Linking Thermal History to Shear Band Interaction and Macroscopic Ductility in Metallic Glasses

TL;DR

This study uses molecular dynamics simulations to explore how thermal history influences shear band interactions in metallic glasses, revealing mechanisms that could improve their ductility by controlling shear band behavior.

Contribution

It provides a microscopic understanding of how quenching rates affect shear band interactions and ductility in metallic glasses, linking thermal history to mechanical performance.

Findings

Slowly quenched samples show larger shear band interaction distances.

Rapid quenching leads to high density of soft regions and weak inter-band coupling.

Slow quenching promotes shear band deflection and coalescence, enhancing ductility.

Abstract

Shear band propagation and interaction are critical to the mechanical performance of metallic glasses and are strongly governed by thermal history, yet their microscopic mechanisms remain unclear. Here, using molecular dynamics simulations combined with a state-of-the-art annealing protocol, we systematically investigate these behaviors in a model metallic glass across effective quenching rates spanning six orders of magnitude. Through a double-notch model, we show that the normalized interaction distance relative to the single shear band width is significantly larger in slowly quenched samples than in rapidly quenched ones. Atomic-scale analysis reveals that rapidly quenched samples exhibit a high density of pre-existing soft regions, which trigger correlated shear transformation zones through local vortex fields, resulting in propagation path locking and weak inter-band coupling.

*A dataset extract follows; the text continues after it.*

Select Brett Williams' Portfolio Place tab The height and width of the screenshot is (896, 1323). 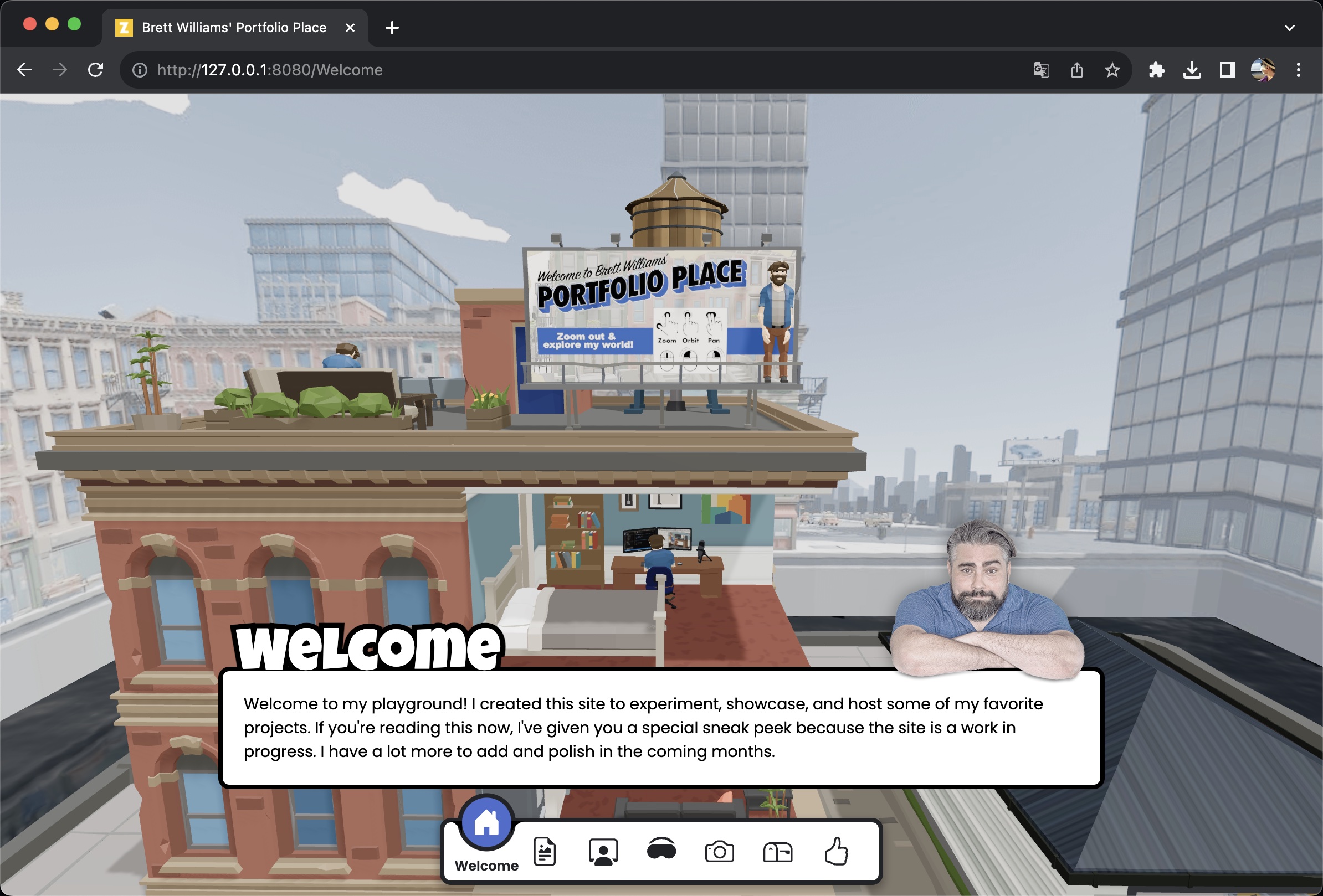(233, 27)
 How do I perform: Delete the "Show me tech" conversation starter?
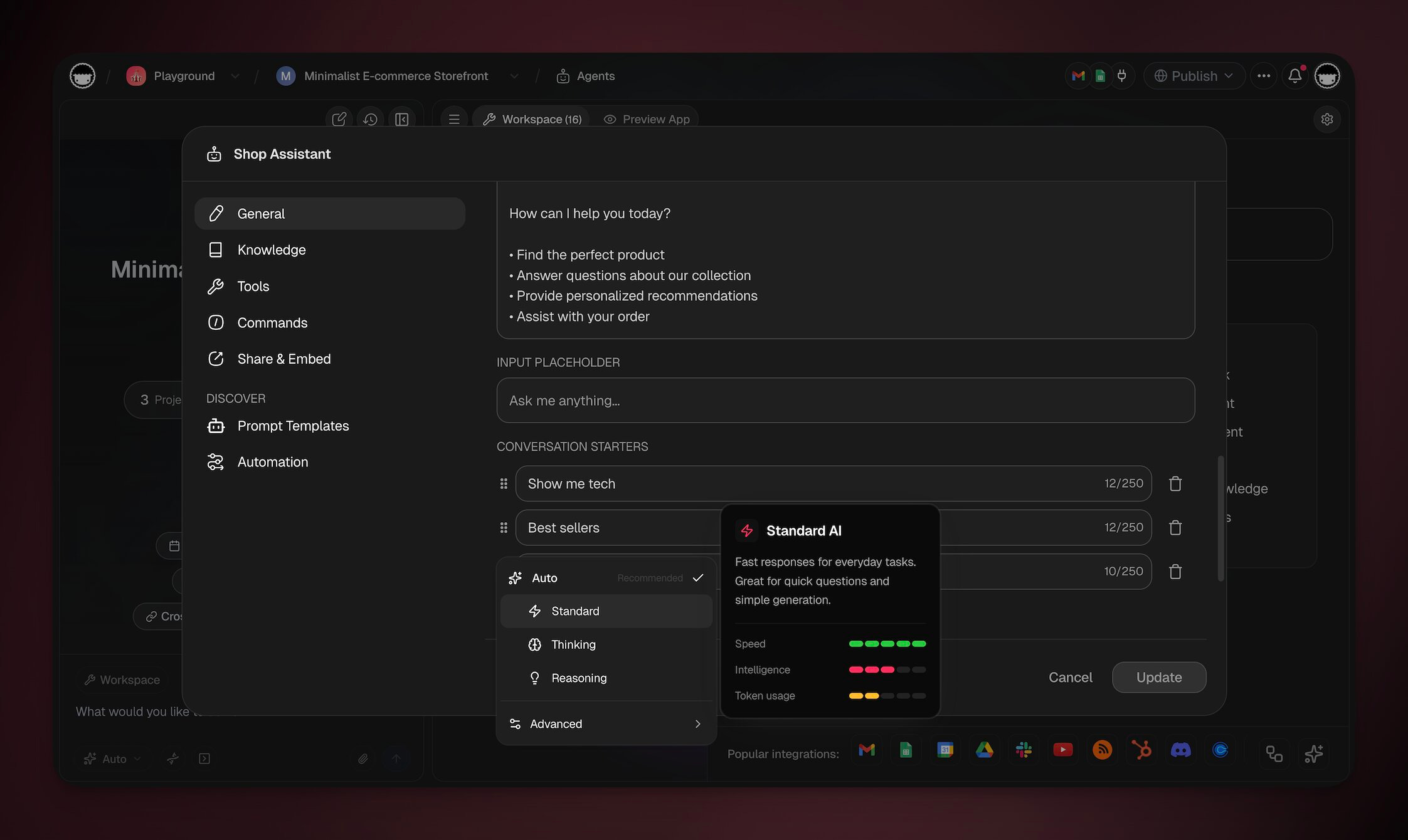[x=1175, y=484]
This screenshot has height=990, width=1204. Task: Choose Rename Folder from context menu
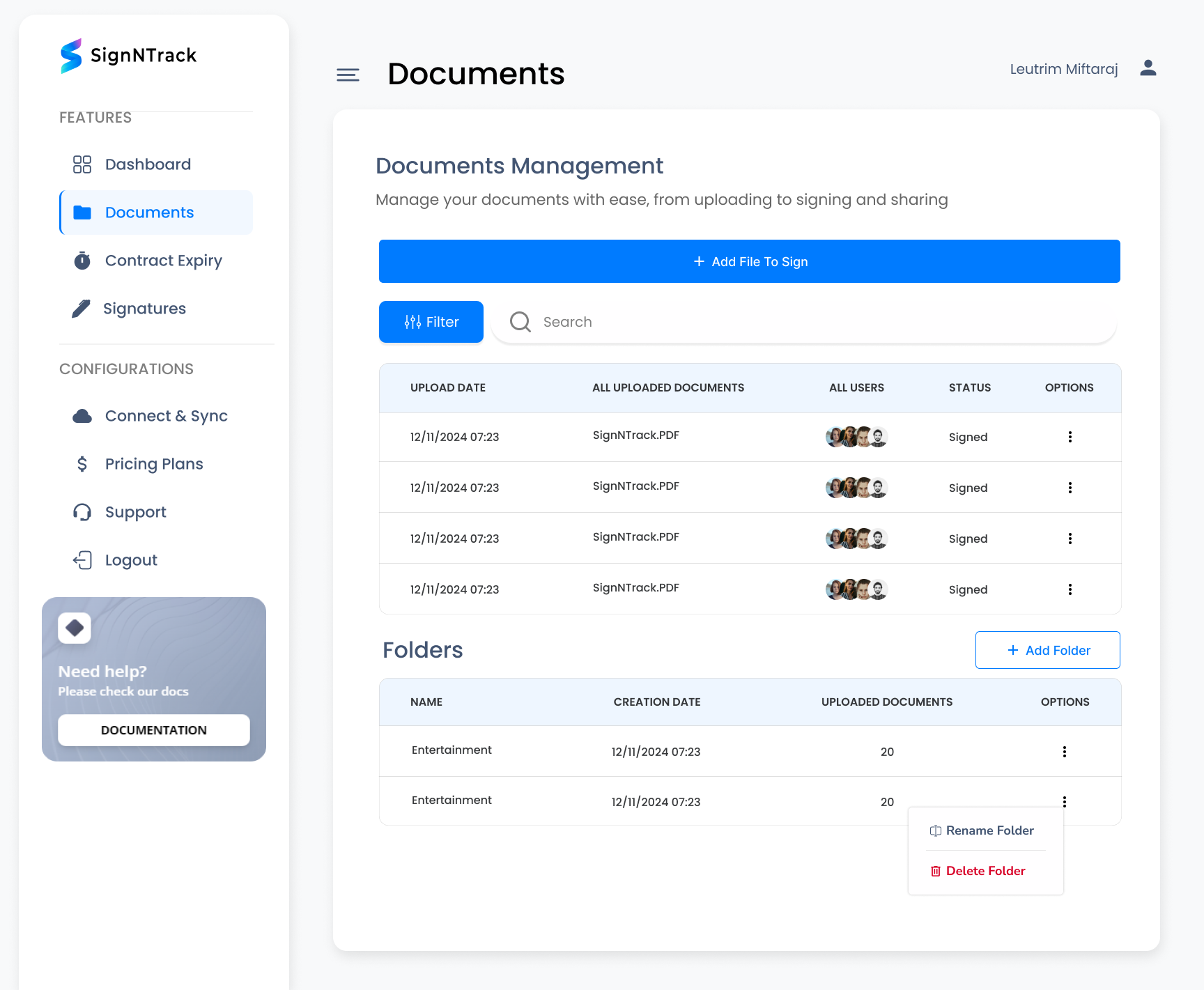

In contrast, slowly quenched samples exhibit enhanced structural heterogeneity and a right-shifted activation energy spectrum, promoting a single large-scale vortex field ahead of the shear band front. This field facilitates long-range stress transmission and induces shear band deflection, convergence, and coalescence, a transition resembling a "shielding effect" in fracture mechanics, where vortex-mediated disturbances destabilize the advancing shear band front. Our findings establish a direct microscopic connection between glass stability and shear-band-mediated plasticity and suggest that regulating shear band interactions offers a promising route to enhance the room-temperature ductility of metallic glasses.